=== WHAT IS REQUIRED ===
Rewrite the records from the line with "Task: Select the" up to and including the line with "click(x=48, y=473)", changing "dropdown" to "menu" and keeping everything else the same. Return only those lines.

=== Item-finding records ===
______________________________

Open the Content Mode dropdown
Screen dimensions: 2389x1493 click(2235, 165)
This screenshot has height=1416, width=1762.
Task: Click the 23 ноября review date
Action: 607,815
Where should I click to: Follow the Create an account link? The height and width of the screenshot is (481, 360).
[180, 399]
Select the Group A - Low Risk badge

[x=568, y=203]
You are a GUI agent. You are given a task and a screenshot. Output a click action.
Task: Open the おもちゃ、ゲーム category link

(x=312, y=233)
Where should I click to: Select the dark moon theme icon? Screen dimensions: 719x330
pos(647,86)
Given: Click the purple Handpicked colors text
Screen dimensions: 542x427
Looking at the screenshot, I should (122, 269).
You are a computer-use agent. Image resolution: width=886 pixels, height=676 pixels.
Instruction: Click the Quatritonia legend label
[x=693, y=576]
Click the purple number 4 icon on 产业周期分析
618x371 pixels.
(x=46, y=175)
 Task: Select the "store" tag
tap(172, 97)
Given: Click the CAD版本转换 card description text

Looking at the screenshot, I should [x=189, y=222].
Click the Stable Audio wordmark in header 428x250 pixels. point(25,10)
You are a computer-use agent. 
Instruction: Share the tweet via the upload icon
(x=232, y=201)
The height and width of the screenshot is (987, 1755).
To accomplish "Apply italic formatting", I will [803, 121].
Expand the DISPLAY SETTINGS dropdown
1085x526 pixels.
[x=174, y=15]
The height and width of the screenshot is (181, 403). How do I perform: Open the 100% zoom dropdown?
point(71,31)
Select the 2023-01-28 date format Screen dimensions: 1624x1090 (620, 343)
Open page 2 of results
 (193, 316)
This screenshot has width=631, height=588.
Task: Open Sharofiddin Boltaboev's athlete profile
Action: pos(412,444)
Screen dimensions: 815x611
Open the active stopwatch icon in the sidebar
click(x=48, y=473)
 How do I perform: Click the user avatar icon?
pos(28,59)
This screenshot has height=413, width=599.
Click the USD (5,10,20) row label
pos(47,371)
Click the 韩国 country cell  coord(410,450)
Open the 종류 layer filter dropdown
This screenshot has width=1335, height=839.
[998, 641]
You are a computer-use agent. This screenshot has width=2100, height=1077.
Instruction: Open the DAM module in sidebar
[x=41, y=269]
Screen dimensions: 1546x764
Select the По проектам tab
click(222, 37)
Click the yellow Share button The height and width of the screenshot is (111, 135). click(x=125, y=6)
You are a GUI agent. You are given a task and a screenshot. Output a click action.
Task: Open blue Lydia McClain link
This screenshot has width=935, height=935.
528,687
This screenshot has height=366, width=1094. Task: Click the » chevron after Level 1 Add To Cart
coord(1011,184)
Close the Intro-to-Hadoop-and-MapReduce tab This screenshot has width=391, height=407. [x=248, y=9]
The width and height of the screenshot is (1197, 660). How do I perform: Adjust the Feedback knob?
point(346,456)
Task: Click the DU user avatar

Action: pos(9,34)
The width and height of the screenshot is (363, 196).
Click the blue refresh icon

______________________________

=== FULL OUTPUT ===
 Task: Select the "store" tag
tap(172, 97)
Given: Click the CAD版本转换 card description text

Looking at the screenshot, I should [x=189, y=222].
Click the Stable Audio wordmark in header 428x250 pixels. point(25,10)
You are a computer-use agent. 
Instruction: Share the tweet via the upload icon
(x=232, y=201)
The height and width of the screenshot is (987, 1755).
To accomplish "Apply italic formatting", I will [803, 121].
Expand the DISPLAY SETTINGS menu
1085x526 pixels.
[x=174, y=15]
The height and width of the screenshot is (181, 403). How do I perform: Open the 100% zoom menu?
point(71,31)
Select the 2023-01-28 date format Screen dimensions: 1624x1090 (620, 343)
Open page 2 of results
 (193, 316)
This screenshot has width=631, height=588.
Task: Open Sharofiddin Boltaboev's athlete profile
Action: pos(412,444)
Screen dimensions: 815x611
Open the active stopwatch icon in the sidebar
click(x=48, y=473)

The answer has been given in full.